Vanilla Sky (2001): Haven't seen it, but I heard that at some point in the movie's running time he gets hideously disfigured. Cool.

The Last Samurai (2003): Tom Cruise does not play a conflicted ex-Civil War soldier in this earnest but just-okay period drama; he plays Tom Cruise Playing a Conflicted Ex-Civil War Soldier, which means that we see nothing of his character's insides, nor do we get the sense of him having endured hardships more substantial than a few extra days separated from shampoo and razors. So what else is new in Cruise Control?

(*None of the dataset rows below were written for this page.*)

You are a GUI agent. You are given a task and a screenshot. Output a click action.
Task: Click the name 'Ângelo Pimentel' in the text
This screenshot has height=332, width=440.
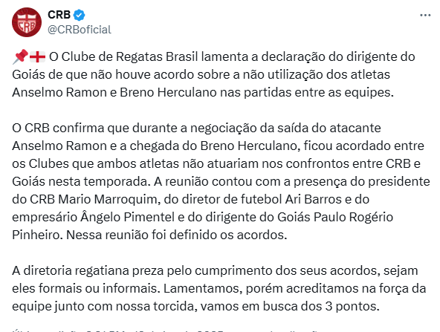tap(127, 218)
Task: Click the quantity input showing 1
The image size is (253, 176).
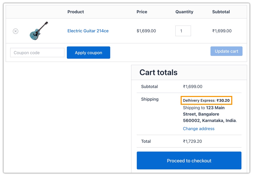Action: click(183, 31)
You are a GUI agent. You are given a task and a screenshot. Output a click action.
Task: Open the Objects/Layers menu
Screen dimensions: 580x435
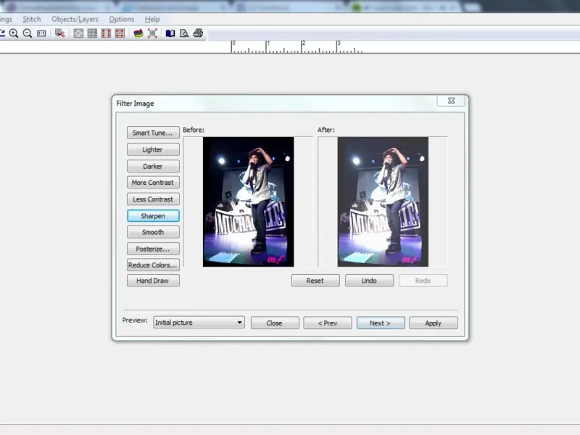tap(75, 19)
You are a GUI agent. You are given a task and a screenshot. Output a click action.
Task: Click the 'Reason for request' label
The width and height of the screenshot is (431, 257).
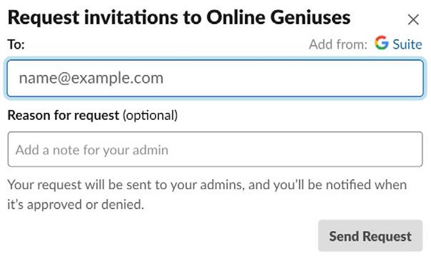click(x=63, y=115)
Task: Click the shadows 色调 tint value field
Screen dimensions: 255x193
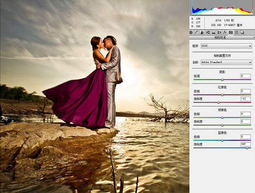Action: (x=246, y=76)
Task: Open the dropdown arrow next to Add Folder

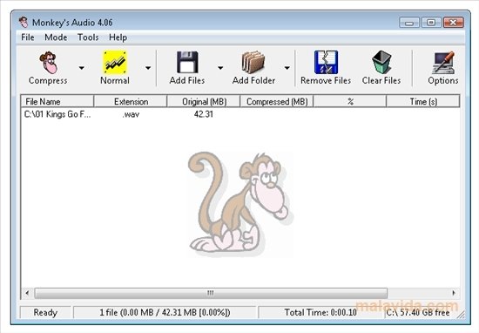Action: (x=287, y=68)
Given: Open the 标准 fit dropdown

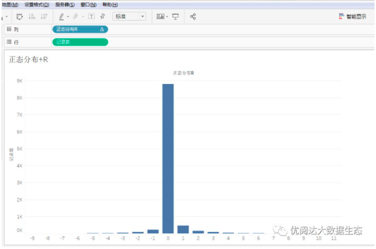Looking at the screenshot, I should [130, 17].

Collateral (2004): The strangest sensation came over me as I watched this movie to while away a looong flight last year. I found myself admiring Michael Mann's direction, Jamie Foxx's solid turn as a classic Hitchcock-style Wrong Man in the Wrong Place at the Wrong Time, and Stuart Beattie's lean script. But every time Cruise appeared onscreen, my attention drifted. Yeah, I get that the character is supposed to be a stealthy assassin who blends into his surroundings. But when you're using your own imagination to easily superimpose any one of a dozen better actors over Cruise's strenuous-but-still-blah performance as the movie unspools, something's seriously amiss.

This effectively leads us to 2005's War of the Worlds. No, I haven't seen it, but just based on what I know of Tom Cruise and his work, I feel a third transmission coming on:

EARTH TO HOLLYWOOD: TOM CRUISE IS NOT A REGULAR JOE. DO NOT CAST HIM AS ONE.